Berlin - Bundesverkehrsminister Alexander Dobrindt (CSU) will trotz Bedenken des Rechnungshofs stärker auf privat finanzierten Autobahnbau setzen.

Öffentlich-private Partnerschaften (ÖPP) würden in Deutschland weitergeführt, sagte Dobrindt bei einer Veranstaltung des Bundesverbands der Deutschen Industrie (BDI). "Ich will sie forcieren und nicht zurückbauen." Der Minister bekräftigte, dass die Mehreinnahmen aus der Ausweitung der Lkw-Maut und der geplanten Pkw-Maut zweckgebunden in Investitionen fließen sollen. Die Industrie mahnte deutlich mehr Geld für Sanierungen an.

"Der volkswirtschaftliche Nutzen von ÖPP-Projekten ist für mich unzweifelhaft", sagte Dobrindt. Der Bundesrechnungshof hatte dagegen kürzlich moniert, dass fünf der bisher sechs vergebenen Projekte teurer als bei einer herkömmlichen Finanzierung über den Haushalt gewesen seien. Bei ÖPP-Projekten werden Planung, Bau, Erhalt und Betrieb eines Abschnitts für 20 bis 30 Jahre an ein Privatunternehmen vergeben. Dafür bekommt es im Gegenzug eine Vergütung - je nach Modell entweder vom öffentlichen Auftraggeber orientiert an der Lkw-Maut oder direkt als Maut von den Straßennutzern.

BDI-Präsident Ulrich Grillo warnte, Deutschland sei seit Jahrzehnten dabei, seine Verkehrsinfrastruktur zu ruinieren. "Das ist fahrlässig." Nötig seien mehr Investitionen. "Je später wir handeln, desto teurer wird es." Die von der großen Koalition geplanten zusätzlichen fünf Milliarden Euro bis 2017 seien ein erster Schritt, aber noch zu wenig.
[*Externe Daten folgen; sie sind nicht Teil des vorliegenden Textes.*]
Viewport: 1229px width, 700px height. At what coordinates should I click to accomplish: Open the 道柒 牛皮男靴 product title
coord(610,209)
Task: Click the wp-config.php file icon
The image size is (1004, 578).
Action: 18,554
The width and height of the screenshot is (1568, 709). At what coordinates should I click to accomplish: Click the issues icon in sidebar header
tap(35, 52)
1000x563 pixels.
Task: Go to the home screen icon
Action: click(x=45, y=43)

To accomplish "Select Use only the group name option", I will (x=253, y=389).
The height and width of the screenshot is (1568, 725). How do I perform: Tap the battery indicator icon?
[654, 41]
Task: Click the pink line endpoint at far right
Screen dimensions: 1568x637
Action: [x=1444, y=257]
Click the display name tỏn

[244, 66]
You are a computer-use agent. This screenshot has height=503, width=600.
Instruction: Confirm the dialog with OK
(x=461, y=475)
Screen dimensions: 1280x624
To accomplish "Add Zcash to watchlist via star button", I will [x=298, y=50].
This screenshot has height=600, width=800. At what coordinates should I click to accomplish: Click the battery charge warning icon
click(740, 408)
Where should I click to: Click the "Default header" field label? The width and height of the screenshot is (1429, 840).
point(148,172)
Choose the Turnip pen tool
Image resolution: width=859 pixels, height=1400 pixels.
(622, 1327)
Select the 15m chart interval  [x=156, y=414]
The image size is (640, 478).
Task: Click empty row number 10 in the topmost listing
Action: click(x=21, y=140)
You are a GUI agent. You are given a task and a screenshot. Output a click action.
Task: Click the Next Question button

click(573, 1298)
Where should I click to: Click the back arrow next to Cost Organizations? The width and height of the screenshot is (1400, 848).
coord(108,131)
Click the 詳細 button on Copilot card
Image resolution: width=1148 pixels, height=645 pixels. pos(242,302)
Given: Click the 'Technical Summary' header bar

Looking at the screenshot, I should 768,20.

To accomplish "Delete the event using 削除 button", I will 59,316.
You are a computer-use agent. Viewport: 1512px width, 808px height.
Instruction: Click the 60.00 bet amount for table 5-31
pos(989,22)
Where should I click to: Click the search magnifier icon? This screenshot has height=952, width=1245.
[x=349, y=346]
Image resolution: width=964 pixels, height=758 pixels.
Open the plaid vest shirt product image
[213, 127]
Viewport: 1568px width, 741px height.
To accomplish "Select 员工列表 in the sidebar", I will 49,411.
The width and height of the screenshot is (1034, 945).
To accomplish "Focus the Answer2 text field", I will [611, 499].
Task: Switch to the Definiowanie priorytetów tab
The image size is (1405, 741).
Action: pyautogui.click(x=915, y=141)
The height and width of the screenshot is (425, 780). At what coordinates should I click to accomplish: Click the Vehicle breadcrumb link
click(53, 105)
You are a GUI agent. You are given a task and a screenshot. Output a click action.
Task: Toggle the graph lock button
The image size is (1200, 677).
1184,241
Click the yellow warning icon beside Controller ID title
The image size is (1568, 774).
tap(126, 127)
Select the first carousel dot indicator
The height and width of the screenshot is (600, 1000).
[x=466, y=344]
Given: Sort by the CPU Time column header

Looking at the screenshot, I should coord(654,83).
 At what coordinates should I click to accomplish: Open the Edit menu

Dobrindt betonte, dass die Investitionen damit schrittweise hochgefahren würden. Angesichts knapper Mittel solle prinzipiell Erhalt vor Neubau gehen. Ein vorläufiger Stopp neuer Projekte sei aber auch nicht sinnvoll. Zu erwartende starke Zuwächse vor allem bei Gütertransporten seien nicht allein auf den bestehenden Netzen zu bewältigen.